Exercise instructions |
Here are some records. Transcribe all of them exactly.

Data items
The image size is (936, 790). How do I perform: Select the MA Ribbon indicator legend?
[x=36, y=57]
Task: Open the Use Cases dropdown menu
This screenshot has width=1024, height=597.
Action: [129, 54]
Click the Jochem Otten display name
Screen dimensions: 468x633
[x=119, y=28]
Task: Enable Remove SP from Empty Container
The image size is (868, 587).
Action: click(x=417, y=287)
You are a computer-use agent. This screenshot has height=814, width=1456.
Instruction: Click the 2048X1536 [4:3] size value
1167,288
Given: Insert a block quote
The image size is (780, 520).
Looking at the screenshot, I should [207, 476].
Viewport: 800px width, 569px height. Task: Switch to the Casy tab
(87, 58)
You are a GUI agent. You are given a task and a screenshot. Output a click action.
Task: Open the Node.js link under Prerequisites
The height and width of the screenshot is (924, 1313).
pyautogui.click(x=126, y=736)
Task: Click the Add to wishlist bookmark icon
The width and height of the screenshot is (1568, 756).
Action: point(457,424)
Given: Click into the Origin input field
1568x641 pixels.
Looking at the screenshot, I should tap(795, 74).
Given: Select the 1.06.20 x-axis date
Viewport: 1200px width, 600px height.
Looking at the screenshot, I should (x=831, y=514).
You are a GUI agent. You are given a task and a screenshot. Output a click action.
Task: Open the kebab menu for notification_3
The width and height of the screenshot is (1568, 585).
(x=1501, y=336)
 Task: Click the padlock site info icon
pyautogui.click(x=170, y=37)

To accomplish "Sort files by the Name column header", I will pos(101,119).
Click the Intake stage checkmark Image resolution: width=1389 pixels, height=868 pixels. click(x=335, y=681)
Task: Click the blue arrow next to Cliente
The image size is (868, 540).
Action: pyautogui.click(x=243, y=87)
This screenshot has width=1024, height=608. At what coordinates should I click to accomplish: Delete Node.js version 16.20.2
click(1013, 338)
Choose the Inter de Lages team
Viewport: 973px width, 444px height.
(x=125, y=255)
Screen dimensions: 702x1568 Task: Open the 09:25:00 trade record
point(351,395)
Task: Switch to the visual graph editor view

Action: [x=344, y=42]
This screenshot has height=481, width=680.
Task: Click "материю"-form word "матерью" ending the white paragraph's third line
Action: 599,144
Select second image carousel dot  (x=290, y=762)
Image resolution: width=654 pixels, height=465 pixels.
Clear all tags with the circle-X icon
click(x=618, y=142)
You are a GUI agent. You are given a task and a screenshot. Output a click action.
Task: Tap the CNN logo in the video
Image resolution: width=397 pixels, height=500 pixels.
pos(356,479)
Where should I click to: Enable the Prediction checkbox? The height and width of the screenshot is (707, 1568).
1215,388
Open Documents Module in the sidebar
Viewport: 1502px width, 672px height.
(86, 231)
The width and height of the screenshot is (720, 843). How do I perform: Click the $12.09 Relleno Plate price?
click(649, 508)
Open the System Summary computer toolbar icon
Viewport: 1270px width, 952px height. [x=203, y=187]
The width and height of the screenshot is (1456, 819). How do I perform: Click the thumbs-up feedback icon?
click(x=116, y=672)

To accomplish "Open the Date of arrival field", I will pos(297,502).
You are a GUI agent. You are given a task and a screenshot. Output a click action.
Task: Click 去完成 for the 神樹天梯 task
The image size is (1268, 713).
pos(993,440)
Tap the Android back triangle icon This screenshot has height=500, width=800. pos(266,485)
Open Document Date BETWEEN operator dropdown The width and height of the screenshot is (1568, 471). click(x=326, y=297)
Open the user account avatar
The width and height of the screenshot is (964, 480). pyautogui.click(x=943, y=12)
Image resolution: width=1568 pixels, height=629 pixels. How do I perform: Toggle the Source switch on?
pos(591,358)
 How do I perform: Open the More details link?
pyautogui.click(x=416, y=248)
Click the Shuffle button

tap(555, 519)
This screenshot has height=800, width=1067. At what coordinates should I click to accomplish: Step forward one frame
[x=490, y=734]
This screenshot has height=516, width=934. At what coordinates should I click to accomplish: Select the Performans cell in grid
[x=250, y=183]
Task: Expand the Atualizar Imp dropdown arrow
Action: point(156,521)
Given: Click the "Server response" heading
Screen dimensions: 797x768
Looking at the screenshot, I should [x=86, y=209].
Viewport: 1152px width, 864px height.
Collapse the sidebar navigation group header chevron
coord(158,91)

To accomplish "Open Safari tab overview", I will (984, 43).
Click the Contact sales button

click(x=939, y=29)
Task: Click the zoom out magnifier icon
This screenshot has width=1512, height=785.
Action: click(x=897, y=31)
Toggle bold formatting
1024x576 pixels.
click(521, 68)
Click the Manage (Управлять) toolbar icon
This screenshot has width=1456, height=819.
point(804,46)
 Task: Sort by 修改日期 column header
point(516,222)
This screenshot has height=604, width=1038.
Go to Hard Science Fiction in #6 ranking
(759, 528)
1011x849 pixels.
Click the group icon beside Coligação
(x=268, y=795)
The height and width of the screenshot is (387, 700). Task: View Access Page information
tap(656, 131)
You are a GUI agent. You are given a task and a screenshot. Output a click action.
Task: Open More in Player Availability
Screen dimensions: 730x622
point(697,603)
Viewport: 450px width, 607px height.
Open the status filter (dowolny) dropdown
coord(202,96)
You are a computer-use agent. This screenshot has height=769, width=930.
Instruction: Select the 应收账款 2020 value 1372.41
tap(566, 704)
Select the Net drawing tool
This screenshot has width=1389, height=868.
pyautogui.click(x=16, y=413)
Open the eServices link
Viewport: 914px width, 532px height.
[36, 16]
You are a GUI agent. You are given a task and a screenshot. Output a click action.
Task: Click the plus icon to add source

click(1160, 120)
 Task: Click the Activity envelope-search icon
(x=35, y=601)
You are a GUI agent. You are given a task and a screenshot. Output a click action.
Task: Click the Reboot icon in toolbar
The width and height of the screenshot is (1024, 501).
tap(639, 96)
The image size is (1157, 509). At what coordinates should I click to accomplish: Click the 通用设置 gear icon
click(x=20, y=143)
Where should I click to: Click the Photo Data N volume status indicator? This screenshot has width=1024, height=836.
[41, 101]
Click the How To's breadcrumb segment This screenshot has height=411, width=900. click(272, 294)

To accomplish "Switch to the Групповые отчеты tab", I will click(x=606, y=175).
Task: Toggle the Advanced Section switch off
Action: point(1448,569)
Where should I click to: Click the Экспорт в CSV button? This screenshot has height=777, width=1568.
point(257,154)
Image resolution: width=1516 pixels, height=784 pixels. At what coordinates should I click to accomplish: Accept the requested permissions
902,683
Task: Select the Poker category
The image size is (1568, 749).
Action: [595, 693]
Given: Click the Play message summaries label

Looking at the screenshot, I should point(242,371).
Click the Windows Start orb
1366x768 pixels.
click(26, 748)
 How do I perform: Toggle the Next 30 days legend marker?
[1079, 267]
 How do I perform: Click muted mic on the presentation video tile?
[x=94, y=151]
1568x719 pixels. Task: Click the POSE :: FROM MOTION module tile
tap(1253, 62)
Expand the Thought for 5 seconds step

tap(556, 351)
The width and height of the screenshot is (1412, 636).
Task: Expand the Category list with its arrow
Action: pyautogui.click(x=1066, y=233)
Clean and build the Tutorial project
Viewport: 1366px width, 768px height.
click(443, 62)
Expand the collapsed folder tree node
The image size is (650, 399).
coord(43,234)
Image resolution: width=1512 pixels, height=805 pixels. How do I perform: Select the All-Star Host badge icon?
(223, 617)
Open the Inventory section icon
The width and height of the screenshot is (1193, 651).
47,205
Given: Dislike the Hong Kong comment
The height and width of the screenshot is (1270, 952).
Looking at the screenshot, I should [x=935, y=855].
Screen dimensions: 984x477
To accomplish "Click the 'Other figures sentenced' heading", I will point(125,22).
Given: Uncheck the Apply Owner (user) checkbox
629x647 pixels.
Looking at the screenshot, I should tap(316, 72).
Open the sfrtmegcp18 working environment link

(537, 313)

Written answer |
The image size is (936, 790). How do I perform: Select the MA Ribbon indicator legend?
[x=36, y=57]
Task: Open the Use Cases dropdown menu
This screenshot has width=1024, height=597.
Action: [129, 54]
Click the Jochem Otten display name
Screen dimensions: 468x633
[x=119, y=28]
Task: Enable Remove SP from Empty Container
The image size is (868, 587).
Action: click(x=417, y=287)
You are a computer-use agent. This screenshot has height=814, width=1456.
Instruction: Click the 2048X1536 [4:3] size value
1167,288
Given: Insert a block quote
The image size is (780, 520).
Looking at the screenshot, I should [207, 476].
Viewport: 800px width, 569px height. Task: Switch to the Casy tab
(87, 58)
You are a GUI agent. You are given a task and a screenshot. Output a click action.
Task: Open the Node.js link under Prerequisites
The height and width of the screenshot is (924, 1313).
pyautogui.click(x=126, y=736)
Task: Click the Add to wishlist bookmark icon
The width and height of the screenshot is (1568, 756).
Action: point(457,424)
Given: Click into the Origin input field
1568x641 pixels.
Looking at the screenshot, I should tap(795, 74).
Given: Select the 1.06.20 x-axis date
Viewport: 1200px width, 600px height.
Looking at the screenshot, I should (x=831, y=514).
You are a GUI agent. You are given a task and a screenshot. Output a click action.
Task: Open the kebab menu for notification_3
The width and height of the screenshot is (1568, 585).
(x=1501, y=336)
 Task: Click the padlock site info icon
pyautogui.click(x=170, y=37)

To accomplish "Sort files by the Name column header", I will pos(101,119).
Click the Intake stage checkmark Image resolution: width=1389 pixels, height=868 pixels. click(x=335, y=681)
Task: Click the blue arrow next to Cliente
The image size is (868, 540).
Action: pyautogui.click(x=243, y=87)
This screenshot has width=1024, height=608. At what coordinates should I click to accomplish: Delete Node.js version 16.20.2
click(1013, 338)
Choose the Inter de Lages team
Viewport: 973px width, 444px height.
(x=125, y=255)
Screen dimensions: 702x1568 Task: Open the 09:25:00 trade record
point(351,395)
Task: Switch to the visual graph editor view

Action: [x=344, y=42]
This screenshot has height=481, width=680.
Task: Click "материю"-form word "матерью" ending the white paragraph's third line
Action: 599,144
Select second image carousel dot  (x=290, y=762)
Image resolution: width=654 pixels, height=465 pixels.
Clear all tags with the circle-X icon
click(x=618, y=142)
You are a GUI agent. You are given a task and a screenshot. Output a click action.
Task: Tap the CNN logo in the video
Image resolution: width=397 pixels, height=500 pixels.
pos(356,479)
Where should I click to: Enable the Prediction checkbox? The height and width of the screenshot is (707, 1568).
1215,388
Open Documents Module in the sidebar
Viewport: 1502px width, 672px height.
(86, 231)
The width and height of the screenshot is (720, 843). How do I perform: Click the $12.09 Relleno Plate price?
click(649, 508)
Open the System Summary computer toolbar icon
Viewport: 1270px width, 952px height. [x=203, y=187]
The width and height of the screenshot is (1456, 819). How do I perform: Click the thumbs-up feedback icon?
click(x=116, y=672)

To accomplish "Open the Date of arrival field", I will pos(297,502).
You are a GUI agent. You are given a task and a screenshot. Output a click action.
Task: Click 去完成 for the 神樹天梯 task
The image size is (1268, 713).
pos(993,440)
Tap the Android back triangle icon This screenshot has height=500, width=800. pos(266,485)
Open Document Date BETWEEN operator dropdown The width and height of the screenshot is (1568, 471). click(x=326, y=297)
Open the user account avatar
The width and height of the screenshot is (964, 480). pyautogui.click(x=943, y=12)
Image resolution: width=1568 pixels, height=629 pixels. How do I perform: Toggle the Source switch on?
pos(591,358)
 How do I perform: Open the More details link?
pyautogui.click(x=416, y=248)
Click the Shuffle button

tap(555, 519)
This screenshot has height=800, width=1067. At what coordinates should I click to accomplish: Step forward one frame
[x=490, y=734]
This screenshot has height=516, width=934. At what coordinates should I click to accomplish: Select the Performans cell in grid
[x=250, y=183]
Task: Expand the Atualizar Imp dropdown arrow
Action: point(156,521)
Given: Click the "Server response" heading
Screen dimensions: 797x768
Looking at the screenshot, I should [x=86, y=209].
Viewport: 1152px width, 864px height.
Collapse the sidebar navigation group header chevron
coord(158,91)

To accomplish "Open Safari tab overview", I will (984, 43).
Click the Contact sales button

click(x=939, y=29)
Task: Click the zoom out magnifier icon
This screenshot has width=1512, height=785.
Action: click(x=897, y=31)
Toggle bold formatting
1024x576 pixels.
click(521, 68)
Click the Manage (Управлять) toolbar icon
This screenshot has width=1456, height=819.
point(804,46)
 Task: Sort by 修改日期 column header
point(516,222)
This screenshot has height=604, width=1038.
Go to Hard Science Fiction in #6 ranking
(759, 528)
1011x849 pixels.
Click the group icon beside Coligação
(x=268, y=795)
The height and width of the screenshot is (387, 700). Task: View Access Page information
tap(656, 131)
You are a GUI agent. You are given a task and a screenshot. Output a click action.
Task: Open More in Player Availability
Screen dimensions: 730x622
point(697,603)
Viewport: 450px width, 607px height.
Open the status filter (dowolny) dropdown
coord(202,96)
You are a computer-use agent. This screenshot has height=769, width=930.
Instruction: Select the 应收账款 2020 value 1372.41
tap(566, 704)
Select the Net drawing tool
This screenshot has width=1389, height=868.
pyautogui.click(x=16, y=413)
Open the eServices link
Viewport: 914px width, 532px height.
[36, 16]
You are a GUI agent. You are given a task and a screenshot. Output a click action.
Task: Click the plus icon to add source

click(1160, 120)
 Task: Click the Activity envelope-search icon
(x=35, y=601)
You are a GUI agent. You are given a task and a screenshot. Output a click action.
Task: Click the Reboot icon in toolbar
The width and height of the screenshot is (1024, 501).
tap(639, 96)
The image size is (1157, 509). At what coordinates should I click to accomplish: Click the 通用设置 gear icon
click(x=20, y=143)
Where should I click to: Click the Photo Data N volume status indicator? This screenshot has width=1024, height=836.
[41, 101]
Click the How To's breadcrumb segment This screenshot has height=411, width=900. click(272, 294)

To accomplish "Switch to the Групповые отчеты tab", I will click(x=606, y=175).
Task: Toggle the Advanced Section switch off
Action: point(1448,569)
Where should I click to: Click the Экспорт в CSV button? This screenshot has height=777, width=1568.
point(257,154)
Image resolution: width=1516 pixels, height=784 pixels. At what coordinates should I click to accomplish: Accept the requested permissions
902,683
Task: Select the Poker category
The image size is (1568, 749).
Action: [595, 693]
Given: Click the Play message summaries label

Looking at the screenshot, I should point(242,371).
Click the Windows Start orb
1366x768 pixels.
click(26, 748)
 How do I perform: Toggle the Next 30 days legend marker?
[1079, 267]
 How do I perform: Click muted mic on the presentation video tile?
[x=94, y=151]
1568x719 pixels. Task: Click the POSE :: FROM MOTION module tile
tap(1253, 62)
Expand the Thought for 5 seconds step

tap(556, 351)
The width and height of the screenshot is (1412, 636).
Task: Expand the Category list with its arrow
Action: pyautogui.click(x=1066, y=233)
Clean and build the Tutorial project
Viewport: 1366px width, 768px height.
click(443, 62)
Expand the collapsed folder tree node
The image size is (650, 399).
coord(43,234)
Image resolution: width=1512 pixels, height=805 pixels. How do I perform: Select the All-Star Host badge icon?
(223, 617)
Open the Inventory section icon
The width and height of the screenshot is (1193, 651).
47,205
Given: Dislike the Hong Kong comment
The height and width of the screenshot is (1270, 952).
Looking at the screenshot, I should [x=935, y=855].
Screen dimensions: 984x477
To accomplish "Click the 'Other figures sentenced' heading", I will point(125,22).
Given: Uncheck the Apply Owner (user) checkbox
629x647 pixels.
Looking at the screenshot, I should tap(316, 72).
Open the sfrtmegcp18 working environment link

(537, 313)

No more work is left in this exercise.